• **TEXTO FORNECIDO**
********

No primeiro caso, como se sabia que a astaxantina pode ser degradada pela combinação de calor e pressão, durante o processo de extrusão da ração, testou-se sua incorporação à ração antes e depois da extrusão, comprovando que conseguimos evitar a perda de mais de 50% do pigmento durante o processo.
No segundo caso, como a astaxantina é solúvel em óleo e não em água, para melhorar sua absorção usou-se quantidades crescentes de pigmento em diferentes óleos, antes de incluí-lo à ração. Analisando o filé de truta, observou-se nitidamente uma coloração, proporcional à quantidade de pigmento adicionado à ração, e uma relação com o óleo usado. Experimentos posteriores indicaram a concentração de astaxantina, que deve ser adicionada na ração para obter a pigmentação em um prazo programado (quanto maior a quantidade de astaxantina na ração, menor o tempo necessário). Isto permite que os lotes de animais a serem comercializados tenham a sua escala de produção pré-programada, uma vez que, se a truta ficar semanas sem carotenóide na alimentação, a coloração da carne começará a esmaecer.
No período de reprodução, a astaxantina depositada na carne da truta é transferida para os ovários em crescimento. À medida que o pigmento é transferido, o filé de truta perde progressivamente a cor e os ovos ficam salmonados. Porém, esta reprodução propicia uma nova oportunidade de negócio.

********

• **TAREFAS E EXERCÍCIOS**
**A)** Transcreva fielmente o trecho do texto sobre a astaxantina na truta desde "No primeiro caso, como" até "durante o processo.", inclusive.
**B)** Segundo o texto sobre a astaxantina na truta:
(i) Que parcela do pigmento se conseguiu evitar perder durante o processo de extrusão?
(ii) Em que a astaxantina é solúvel?
(iii) Para onde é transferida a astaxantina depositada na carne da truta no período de reprodução?

********

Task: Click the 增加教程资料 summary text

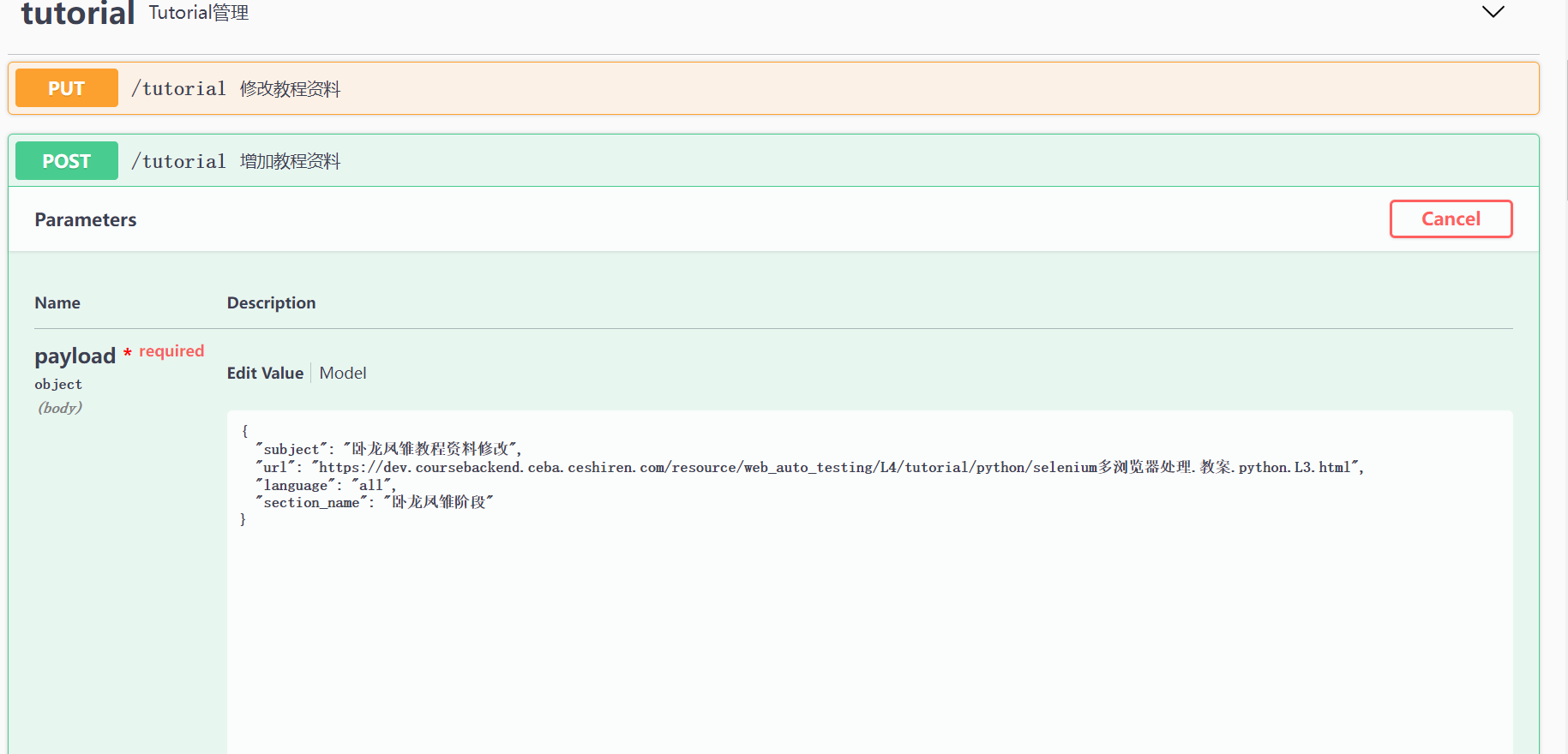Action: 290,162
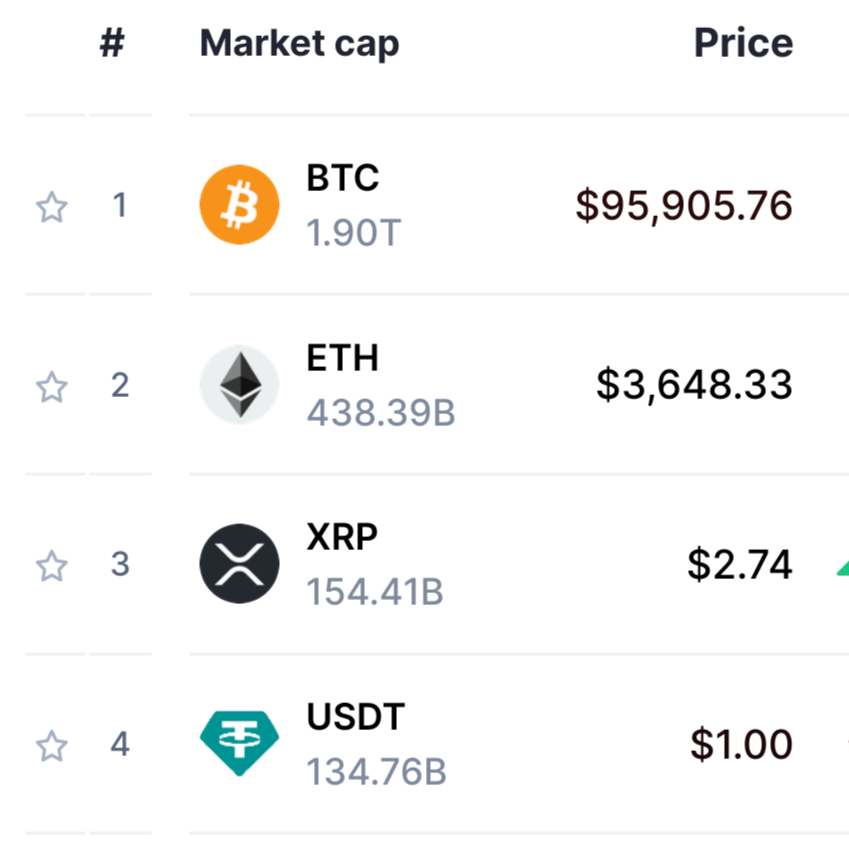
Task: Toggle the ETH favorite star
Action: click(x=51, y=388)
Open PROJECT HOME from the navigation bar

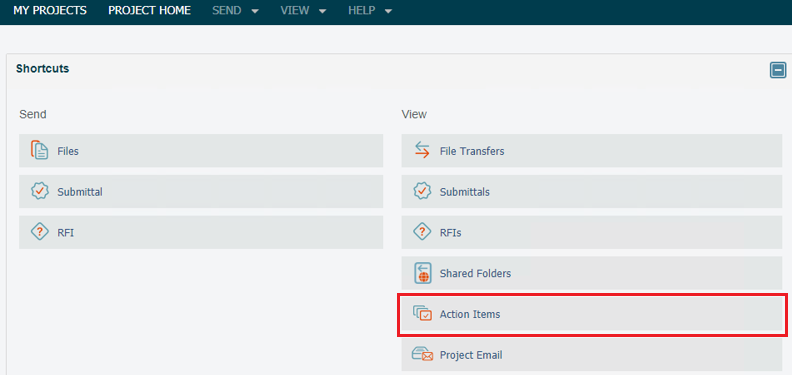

********

• **RESPOSTAS DAS TAREFAS**
**A)**
No primeiro caso, como se sabia que a astaxantina pode ser degradada pela combinação de calor e pressão, durante o processo de extrusão da ração, testou-se sua incorporação à ração antes e depois da extrusão, comprovando que conseguimos evitar a perda de mais de 50% do pigmento durante o processo.

**B)**
(i) Mais de 50% do pigmento.
(ii) Em óleo, e não em água.
(iii) Para os ovários em crescimento.